I think it's just hard for people to put themselves in your shoes, maybe?
For me I know that I'd tell my husband as soon as humanly possible because I wouldn't be able to keep such a huge secret and because if he found out I had known for a few days without telling him he would be sad and offended.
I think what people are saying is you do have (and have had) the opportunity to tell him before now, but it seems like you're waiting for the perfect time. Just be aware that there may not be a "perfect" time!
blogger / pineapple / 12381 posts
@missybear: I wish you good luck. I totally get wanting to tell at the right moment, especially if you aren't 100% sure of what the reaction might be.
Congratulations!
GOLD / pomegranate / 3938 posts
@missybear: I think that the tone of your original post made it seem like you might not even tell your husband you got pregnant in the event that "something happens" before AF. That is the comment to which I imagine most people are reacting. Its not as if you were talking about holding off on telling him until you had time to make a cute announcement onsie. In any event, tell him when its convenient to both of you. Or don't tell him at all. Good luck either way!

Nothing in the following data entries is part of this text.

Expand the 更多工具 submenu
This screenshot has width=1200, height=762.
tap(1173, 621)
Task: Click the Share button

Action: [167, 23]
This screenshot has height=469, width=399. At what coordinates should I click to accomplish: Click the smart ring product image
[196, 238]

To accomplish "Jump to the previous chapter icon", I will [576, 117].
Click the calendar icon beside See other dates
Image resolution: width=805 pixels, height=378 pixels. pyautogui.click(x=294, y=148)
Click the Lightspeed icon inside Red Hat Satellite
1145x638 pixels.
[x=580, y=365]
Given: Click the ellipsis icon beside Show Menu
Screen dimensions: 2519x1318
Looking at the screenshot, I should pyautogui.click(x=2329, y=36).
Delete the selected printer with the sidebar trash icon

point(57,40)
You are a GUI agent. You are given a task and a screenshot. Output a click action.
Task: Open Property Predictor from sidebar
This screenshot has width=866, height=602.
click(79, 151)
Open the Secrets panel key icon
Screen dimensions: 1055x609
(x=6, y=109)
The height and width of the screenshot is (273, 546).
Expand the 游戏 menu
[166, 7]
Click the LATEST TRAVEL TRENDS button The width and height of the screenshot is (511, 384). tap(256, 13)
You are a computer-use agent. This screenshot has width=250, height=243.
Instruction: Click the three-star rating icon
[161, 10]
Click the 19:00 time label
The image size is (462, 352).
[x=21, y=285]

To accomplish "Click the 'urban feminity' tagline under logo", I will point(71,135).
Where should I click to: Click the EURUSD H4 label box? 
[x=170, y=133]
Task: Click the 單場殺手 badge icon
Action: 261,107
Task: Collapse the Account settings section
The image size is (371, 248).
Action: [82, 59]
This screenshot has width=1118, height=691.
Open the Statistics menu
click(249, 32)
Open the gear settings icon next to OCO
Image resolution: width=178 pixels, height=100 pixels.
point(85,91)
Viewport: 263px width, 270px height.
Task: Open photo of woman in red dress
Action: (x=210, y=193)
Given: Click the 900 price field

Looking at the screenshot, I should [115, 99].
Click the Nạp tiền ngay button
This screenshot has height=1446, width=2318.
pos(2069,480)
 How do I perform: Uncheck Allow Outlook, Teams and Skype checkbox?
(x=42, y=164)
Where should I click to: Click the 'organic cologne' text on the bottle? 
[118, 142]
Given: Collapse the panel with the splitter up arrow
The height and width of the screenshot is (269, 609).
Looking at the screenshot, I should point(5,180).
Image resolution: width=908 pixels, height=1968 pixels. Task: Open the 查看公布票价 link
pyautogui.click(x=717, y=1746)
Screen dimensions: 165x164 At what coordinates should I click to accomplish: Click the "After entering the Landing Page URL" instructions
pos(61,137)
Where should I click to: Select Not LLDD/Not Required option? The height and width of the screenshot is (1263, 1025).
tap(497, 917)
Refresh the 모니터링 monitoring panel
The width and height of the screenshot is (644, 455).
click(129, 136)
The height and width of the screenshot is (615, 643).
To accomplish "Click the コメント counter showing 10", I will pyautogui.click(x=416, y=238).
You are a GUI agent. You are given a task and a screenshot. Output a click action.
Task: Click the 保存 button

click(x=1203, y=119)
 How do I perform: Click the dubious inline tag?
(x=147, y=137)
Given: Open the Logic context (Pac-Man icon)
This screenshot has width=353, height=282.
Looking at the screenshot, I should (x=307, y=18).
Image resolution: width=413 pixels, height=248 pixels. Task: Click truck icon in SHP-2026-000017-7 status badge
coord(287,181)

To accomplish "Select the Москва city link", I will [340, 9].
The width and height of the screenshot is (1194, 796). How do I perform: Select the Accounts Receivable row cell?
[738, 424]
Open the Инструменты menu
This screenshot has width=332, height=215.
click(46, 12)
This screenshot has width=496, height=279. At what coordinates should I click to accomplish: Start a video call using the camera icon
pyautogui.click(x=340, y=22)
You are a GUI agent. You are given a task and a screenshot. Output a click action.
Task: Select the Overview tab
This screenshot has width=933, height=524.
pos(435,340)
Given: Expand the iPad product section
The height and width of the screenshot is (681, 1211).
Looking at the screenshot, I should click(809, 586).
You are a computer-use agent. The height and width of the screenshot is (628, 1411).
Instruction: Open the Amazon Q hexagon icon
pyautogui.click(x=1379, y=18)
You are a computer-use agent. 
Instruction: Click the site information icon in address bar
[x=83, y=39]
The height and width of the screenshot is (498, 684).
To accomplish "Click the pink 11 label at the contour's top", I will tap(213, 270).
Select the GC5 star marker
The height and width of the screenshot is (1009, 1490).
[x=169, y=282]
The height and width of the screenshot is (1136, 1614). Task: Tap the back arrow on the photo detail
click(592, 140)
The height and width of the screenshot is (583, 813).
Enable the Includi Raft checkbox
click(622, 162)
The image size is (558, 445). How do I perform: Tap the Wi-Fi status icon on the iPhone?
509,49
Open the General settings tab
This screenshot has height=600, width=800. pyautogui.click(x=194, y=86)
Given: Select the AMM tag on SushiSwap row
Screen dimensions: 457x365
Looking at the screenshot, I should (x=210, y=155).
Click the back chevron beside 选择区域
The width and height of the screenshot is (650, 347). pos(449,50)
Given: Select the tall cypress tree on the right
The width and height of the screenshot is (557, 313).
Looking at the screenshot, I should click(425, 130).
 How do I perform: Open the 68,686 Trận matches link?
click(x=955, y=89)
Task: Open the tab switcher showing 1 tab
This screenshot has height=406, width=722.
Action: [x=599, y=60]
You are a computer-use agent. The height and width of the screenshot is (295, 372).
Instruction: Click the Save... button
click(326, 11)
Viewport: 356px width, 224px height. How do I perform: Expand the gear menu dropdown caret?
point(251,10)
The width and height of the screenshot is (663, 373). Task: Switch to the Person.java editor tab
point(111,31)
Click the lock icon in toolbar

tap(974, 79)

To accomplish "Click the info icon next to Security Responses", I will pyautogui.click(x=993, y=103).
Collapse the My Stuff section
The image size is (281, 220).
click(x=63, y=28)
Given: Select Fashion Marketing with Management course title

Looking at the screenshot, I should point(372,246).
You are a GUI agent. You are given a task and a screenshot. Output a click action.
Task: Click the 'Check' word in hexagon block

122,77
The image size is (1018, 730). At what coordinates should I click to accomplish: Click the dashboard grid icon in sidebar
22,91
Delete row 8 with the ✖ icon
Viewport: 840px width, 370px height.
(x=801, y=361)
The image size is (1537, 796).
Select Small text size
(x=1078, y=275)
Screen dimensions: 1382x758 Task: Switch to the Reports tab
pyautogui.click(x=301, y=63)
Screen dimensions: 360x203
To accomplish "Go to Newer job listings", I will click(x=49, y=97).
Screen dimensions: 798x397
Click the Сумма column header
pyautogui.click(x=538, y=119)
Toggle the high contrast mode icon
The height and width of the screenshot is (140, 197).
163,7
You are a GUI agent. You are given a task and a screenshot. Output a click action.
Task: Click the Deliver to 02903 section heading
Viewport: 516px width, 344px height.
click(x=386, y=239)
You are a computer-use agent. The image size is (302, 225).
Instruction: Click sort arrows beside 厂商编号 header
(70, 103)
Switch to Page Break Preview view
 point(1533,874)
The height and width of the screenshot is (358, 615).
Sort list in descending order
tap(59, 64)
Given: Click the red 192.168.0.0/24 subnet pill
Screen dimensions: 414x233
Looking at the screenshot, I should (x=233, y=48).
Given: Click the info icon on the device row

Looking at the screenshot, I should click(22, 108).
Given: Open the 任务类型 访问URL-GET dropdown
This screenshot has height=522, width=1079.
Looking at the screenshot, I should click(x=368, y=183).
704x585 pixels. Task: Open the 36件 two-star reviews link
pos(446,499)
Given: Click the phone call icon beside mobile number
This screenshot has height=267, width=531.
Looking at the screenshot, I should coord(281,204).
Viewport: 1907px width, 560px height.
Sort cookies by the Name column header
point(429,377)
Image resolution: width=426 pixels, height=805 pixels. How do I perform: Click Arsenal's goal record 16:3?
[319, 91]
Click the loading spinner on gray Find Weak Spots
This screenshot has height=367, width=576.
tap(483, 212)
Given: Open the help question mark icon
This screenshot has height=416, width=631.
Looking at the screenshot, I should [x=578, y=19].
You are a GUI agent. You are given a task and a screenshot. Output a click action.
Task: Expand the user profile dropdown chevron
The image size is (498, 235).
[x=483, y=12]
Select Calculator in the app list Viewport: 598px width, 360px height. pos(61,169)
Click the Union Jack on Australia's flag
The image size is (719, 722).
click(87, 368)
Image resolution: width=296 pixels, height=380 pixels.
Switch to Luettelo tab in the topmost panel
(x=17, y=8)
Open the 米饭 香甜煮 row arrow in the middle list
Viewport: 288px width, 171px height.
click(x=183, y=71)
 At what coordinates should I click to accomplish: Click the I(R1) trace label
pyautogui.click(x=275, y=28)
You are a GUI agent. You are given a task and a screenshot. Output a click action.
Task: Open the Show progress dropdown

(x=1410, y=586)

GOLD / pomegranate / 3688 posts
@missybear: I am really not trying to be rude, but I honestly don't understand. I respect all the Bees who have said that they understand why you are waiting, so I am really trying to see it from your perspective. But what you've said on the December 2014 moms thread just confuses me more - you have told us, you have told your doctor (and have an appointment for tomorrow), but you haven't told your husband? Again, I'm not trying to be rude, I have just having a really hard then imagining keeping something like this from my husband.
persimmon / 1367 posts
@Missybear: I think you're doing a good thing by waiting for the opportune moment when you actually have time to talk. We weren't expecting to be pregnant (NTNP) so soon, and when I found out in a call from my doctors office (went in for blood work for something else completely) during the work day, I immediately called my husband. we were both at work, and it was a stupid, awkward conversation. Looking back, I really wish I had waited at least until we were both at home, with time to talk and really process what was happening for us. So good for you, and good luck in your conversation with your husband!